(Pixel coordinate grounding lines)
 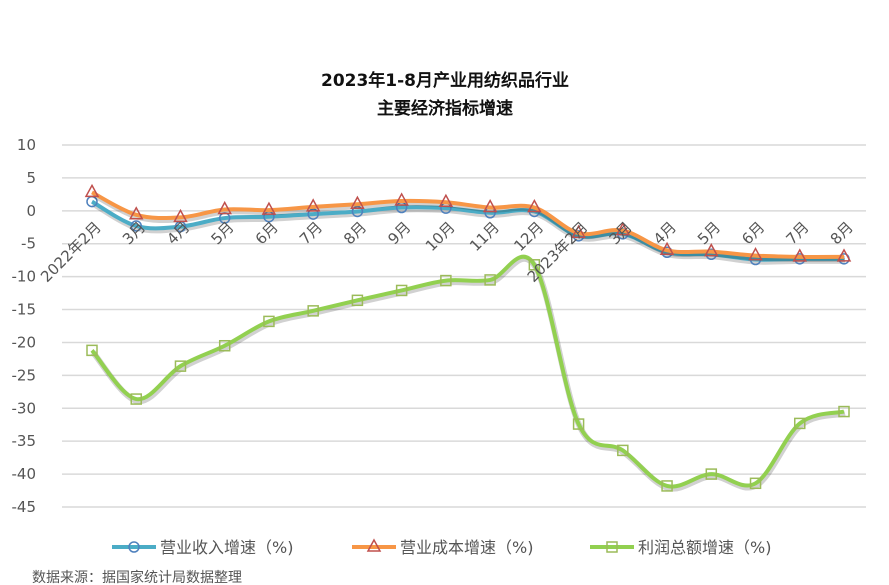 What do you see at coordinates (24, 507) in the screenshot?
I see `y-tick-label: -45` at bounding box center [24, 507].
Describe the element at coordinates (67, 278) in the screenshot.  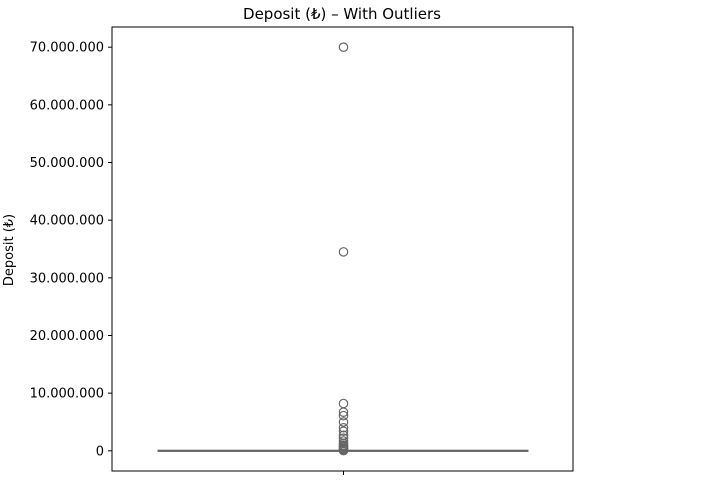
I see `y-tick-label: 30.000.000` at that location.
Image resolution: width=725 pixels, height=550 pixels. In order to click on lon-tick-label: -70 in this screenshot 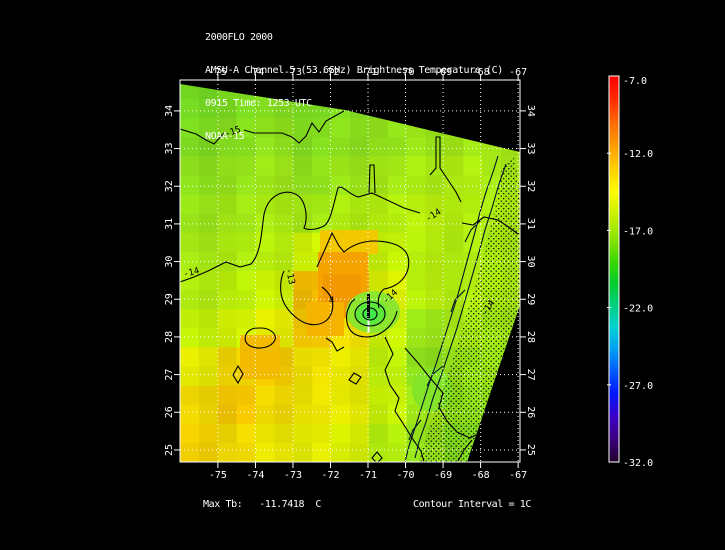, I will do `click(406, 476)`.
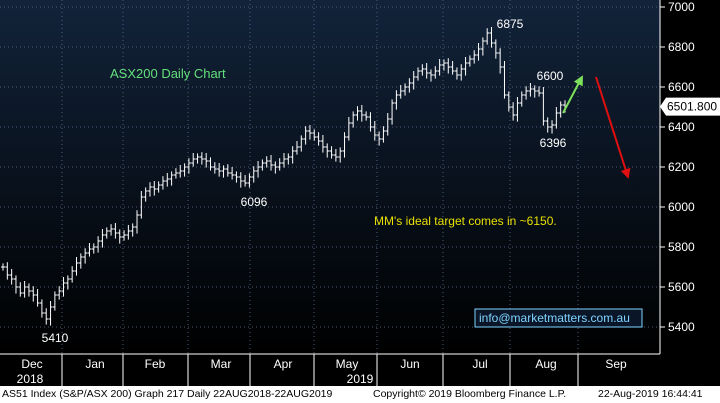  I want to click on footer-timestamp: 22-Aug-2019 16:44:41, so click(650, 394).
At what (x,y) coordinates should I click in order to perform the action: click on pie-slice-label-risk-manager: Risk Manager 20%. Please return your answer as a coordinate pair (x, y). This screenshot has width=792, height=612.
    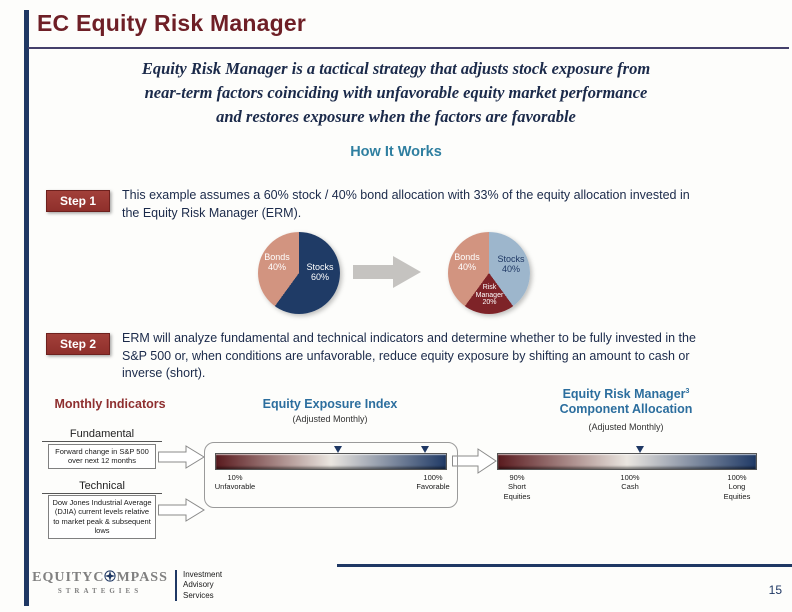
    Looking at the image, I should click on (490, 296).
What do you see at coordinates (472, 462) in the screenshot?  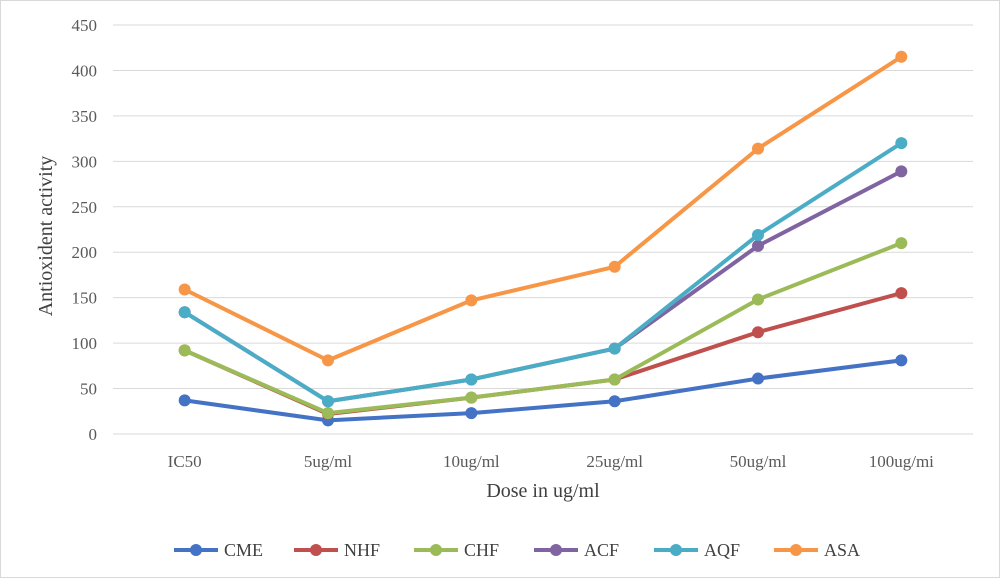 I see `x-tick-label: 10ug/ml` at bounding box center [472, 462].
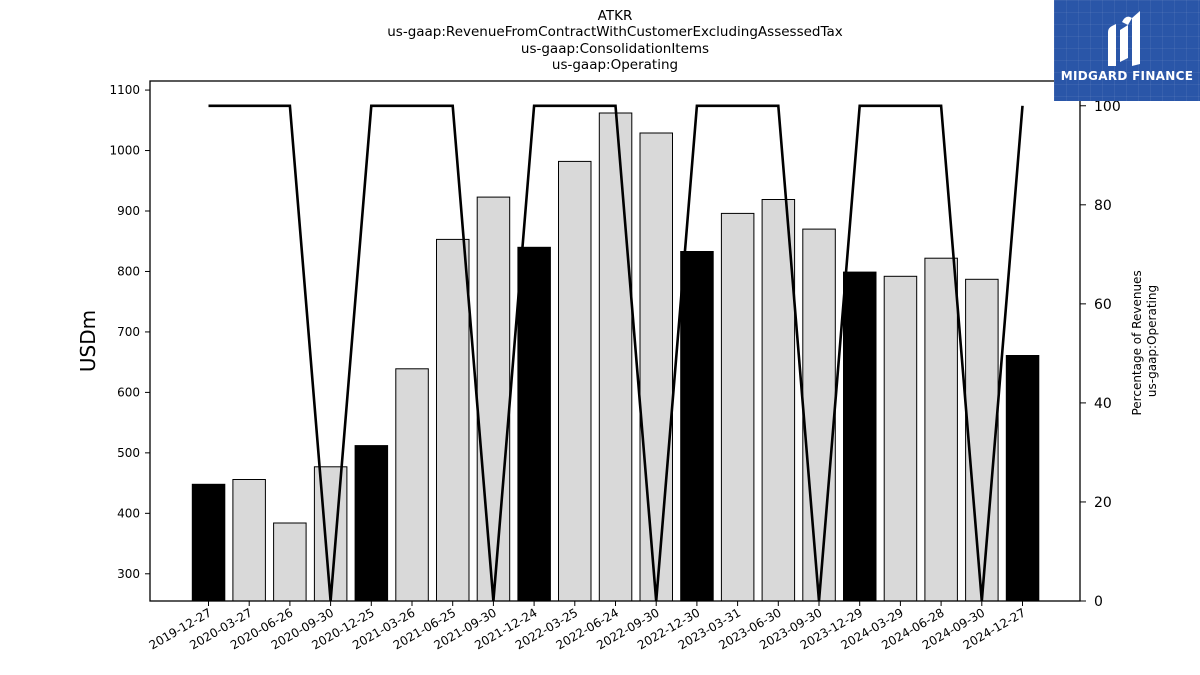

**EXERCISE BRIEF:** Transcribe the lines starting at the first one and ending at the line containing "at that location.", leaving the pictures out of your answer.

**EXERCISE SOLUTION:**
  What do you see at coordinates (24, 507) in the screenshot?
I see `y-tick-label: -45` at bounding box center [24, 507].
Describe the element at coordinates (67, 278) in the screenshot.  
I see `y-tick-label: 30.000.000` at that location.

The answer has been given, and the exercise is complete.